### Trecho:
Ele faleceu e nunca consegui conversar com ele olhando ‘olhos nos olhos’, pois sempre cabisbaixo. Por respeito, ou por ‘medo’? E tudo isso pelas ‘porradas’ que por qualquer coisa eu levava, pelas vezes em que ‘apanhei’ sem merecer (ou merecia?), por não alavancar minha auto-estima, mesmo na pobreza, por ter que, com 9/10 anos de idade amanhecer atrás de um balcão de bar em cidade do interior aguentando os boêmios, etc.

O engraçado é que atribuo a ele todo o sucesso que consegui até hoje, estudar, frequentar uma faculdade, quando somente os filhos de famílias bem aquinhoadas conseguiam, quando na verdade se dependesse dele, eu e meus irmãos seriamos somente mãos de obra. Mas ele se orgulhava de ter um filho juiz de direito, um filho advogado, um filho dentista e outra filha dentista. Mas ele teve alguma participação nesta epopeia? Às vezes acho que não, outras vezes, para não me sentir culpado, acho que sim. A dúvida ainda me consome.

### Material a processar:
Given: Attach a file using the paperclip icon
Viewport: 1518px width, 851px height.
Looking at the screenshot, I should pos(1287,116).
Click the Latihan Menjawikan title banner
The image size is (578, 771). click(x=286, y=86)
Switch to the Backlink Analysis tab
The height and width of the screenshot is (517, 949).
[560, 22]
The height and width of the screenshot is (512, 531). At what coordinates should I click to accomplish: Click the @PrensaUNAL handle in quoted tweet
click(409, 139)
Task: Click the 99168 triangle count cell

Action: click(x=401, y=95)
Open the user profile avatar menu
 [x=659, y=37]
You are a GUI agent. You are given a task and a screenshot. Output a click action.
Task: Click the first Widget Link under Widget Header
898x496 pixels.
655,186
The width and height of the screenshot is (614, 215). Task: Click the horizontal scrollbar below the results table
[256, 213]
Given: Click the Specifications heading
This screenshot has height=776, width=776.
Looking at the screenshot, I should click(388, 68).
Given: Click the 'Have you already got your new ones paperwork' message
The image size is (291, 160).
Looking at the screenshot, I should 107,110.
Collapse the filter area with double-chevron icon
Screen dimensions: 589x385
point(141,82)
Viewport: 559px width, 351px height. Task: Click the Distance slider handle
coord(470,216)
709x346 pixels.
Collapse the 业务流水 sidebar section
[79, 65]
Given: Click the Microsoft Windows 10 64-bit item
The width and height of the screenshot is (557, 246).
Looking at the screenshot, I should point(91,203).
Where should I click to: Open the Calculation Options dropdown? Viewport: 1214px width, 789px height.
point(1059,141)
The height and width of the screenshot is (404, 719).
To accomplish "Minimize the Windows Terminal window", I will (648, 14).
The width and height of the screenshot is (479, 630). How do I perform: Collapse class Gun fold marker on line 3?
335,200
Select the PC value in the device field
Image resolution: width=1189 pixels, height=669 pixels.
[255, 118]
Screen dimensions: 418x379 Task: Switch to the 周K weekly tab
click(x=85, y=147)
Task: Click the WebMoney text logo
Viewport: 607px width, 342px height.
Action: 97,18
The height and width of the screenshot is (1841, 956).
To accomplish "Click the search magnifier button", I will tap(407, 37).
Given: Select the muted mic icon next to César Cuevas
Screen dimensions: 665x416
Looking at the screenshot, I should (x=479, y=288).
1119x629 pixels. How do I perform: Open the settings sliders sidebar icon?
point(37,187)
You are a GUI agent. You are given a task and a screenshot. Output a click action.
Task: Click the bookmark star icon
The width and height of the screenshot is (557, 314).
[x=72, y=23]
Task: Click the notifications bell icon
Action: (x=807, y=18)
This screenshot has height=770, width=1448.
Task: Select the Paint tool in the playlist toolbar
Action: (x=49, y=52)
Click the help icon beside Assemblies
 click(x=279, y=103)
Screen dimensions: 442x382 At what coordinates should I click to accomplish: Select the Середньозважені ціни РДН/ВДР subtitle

### Tarefa pedida 1:
Segundo o trecho, de que filhos o pai se orgulhava?
### Tarefa pedida 2:
Redigite, nos registros, a parte que começa na linha que contém "Open the user profile avatar menu" e termina na linha que contém "point(1059,141)", com as duas linhas incluídas.

### Resultado correto 1:
De ter um filho juiz de direito, um filho advogado, um filho dentista e uma filha dentista.

### Resultado correto 2:
Open the user profile avatar menu
 [x=659, y=37]
You are a GUI agent. You are given a task and a screenshot. Output a click action.
Task: Click the first Widget Link under Widget Header
898x496 pixels.
655,186
The width and height of the screenshot is (614, 215). Task: Click the horizontal scrollbar below the results table
[256, 213]
Given: Click the Specifications heading
This screenshot has height=776, width=776.
Looking at the screenshot, I should click(388, 68).
Given: Click the 'Have you already got your new ones paperwork' message
The image size is (291, 160).
Looking at the screenshot, I should 107,110.
Collapse the filter area with double-chevron icon
Screen dimensions: 589x385
point(141,82)
Viewport: 559px width, 351px height. Task: Click the Distance slider handle
coord(470,216)
709x346 pixels.
Collapse the 业务流水 sidebar section
[79, 65]
Given: Click the Microsoft Windows 10 64-bit item
The width and height of the screenshot is (557, 246).
Looking at the screenshot, I should point(91,203).
Where should I click to: Open the Calculation Options dropdown? Viewport: 1214px width, 789px height.
point(1059,141)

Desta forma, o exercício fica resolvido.